It’s very common for major systems in development to have code names. Windows 95 was called “Chicago”. The Atari VCS was “Stella” (named after Joe Decuir’s bicycle). Nintendo 64 was “Project Reality” and Sega’s Dreamcast was “Katana”. Microsoft’s first console was xbox, Xbox, X-Box, xBox or Xbox, depending on how people spelled it in the earliest days of its conception, but almost never does a codename become the final product name. So naturally Microsoft had to find a real name—the right name—for the thing they were building.

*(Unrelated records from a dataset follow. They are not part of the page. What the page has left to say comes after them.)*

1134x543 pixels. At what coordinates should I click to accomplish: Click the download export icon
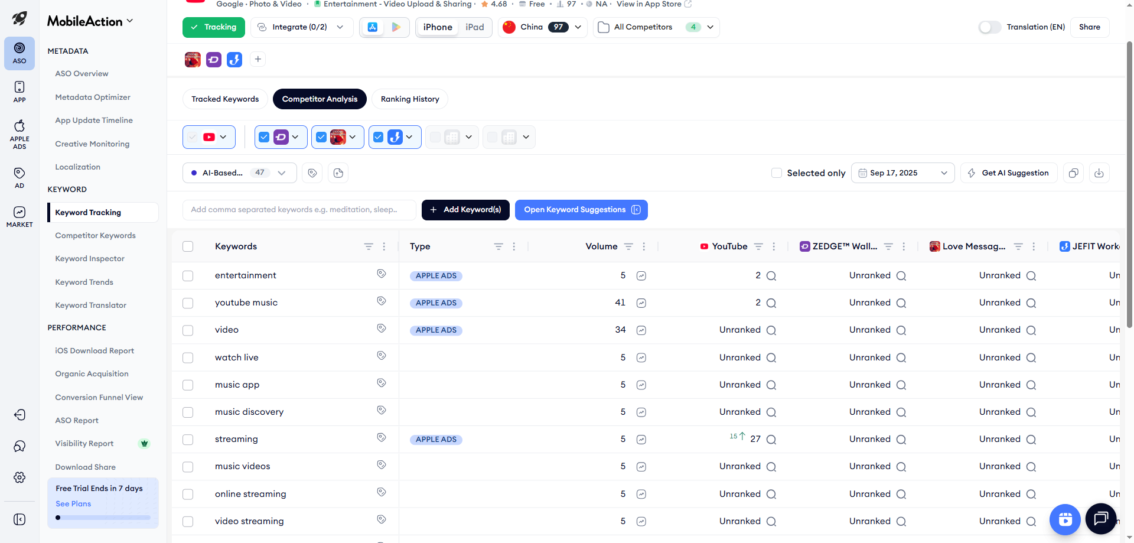(1099, 173)
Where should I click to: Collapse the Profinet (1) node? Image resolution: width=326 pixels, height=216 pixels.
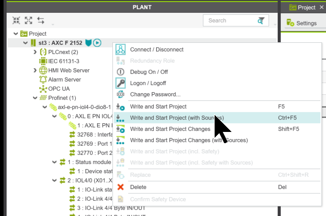click(35, 98)
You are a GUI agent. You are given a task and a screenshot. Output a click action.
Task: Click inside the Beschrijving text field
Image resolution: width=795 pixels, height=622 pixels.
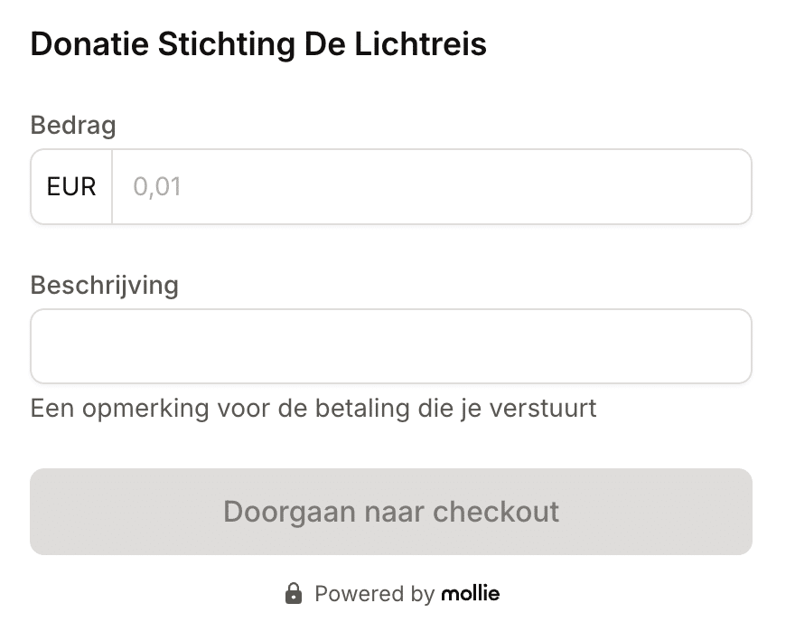tap(390, 346)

At first, they did a lot of conventional research. “We had a big list of potential names,” says O’Rourke. They did surveys targeted at hardcore gamers. “We tested different names against different associations for the console itself, and we did it in such a way that our testers couldn’t determine if we were Microsoft researchers or Sony researchers. They just knew that we were from the gaming industry and we were doing studies. As a team, we looked at every one of those big decisions because we knew we had to get this right. We knew we only had once chance. We wanted to make sure all voices could offer their points of view on that and, where possible, that we could have good market feedback and input into that, whether it came from the gamers, our partners, or the channel, or all three.”
Eventually, the naming team decided to hire what Bachus described as “a very very expensive naming company.” Naming pros. “They asked us things like, if it was a car, what kind of car would it be? Or, describe it like you would describe a person… that kind of stuff. So we answered all these questions, and they came back with a list of names and they were all terrible. They all actually sound like car names. The Allterra, the Lanca and that kind of stuff.”
They told the agency that the names didn’t work, and after some more specific feedback, the agency went back and worked on it some more. “So they come back, and they’re going to have a big presentation. (Actually, we got on a conference call.) And they say, ‘Ok, this name is going to knock your socks off. We’ve tested and tested and everybody loves it. So Microsoft 11X.”
At this point Brett Schnepf, who was on the call says, “I put the phone on mute, and I looked at Don and I said, ‘If they use the Spinal Tap analogy, we just fire them.’” And sure enough, the next thing the presenters said was, “It’s a great Spinal Tap analogy… It sounds futuristic; it’s like that whole Spinal Tap thing: it goes to 11. The X is mysterious.”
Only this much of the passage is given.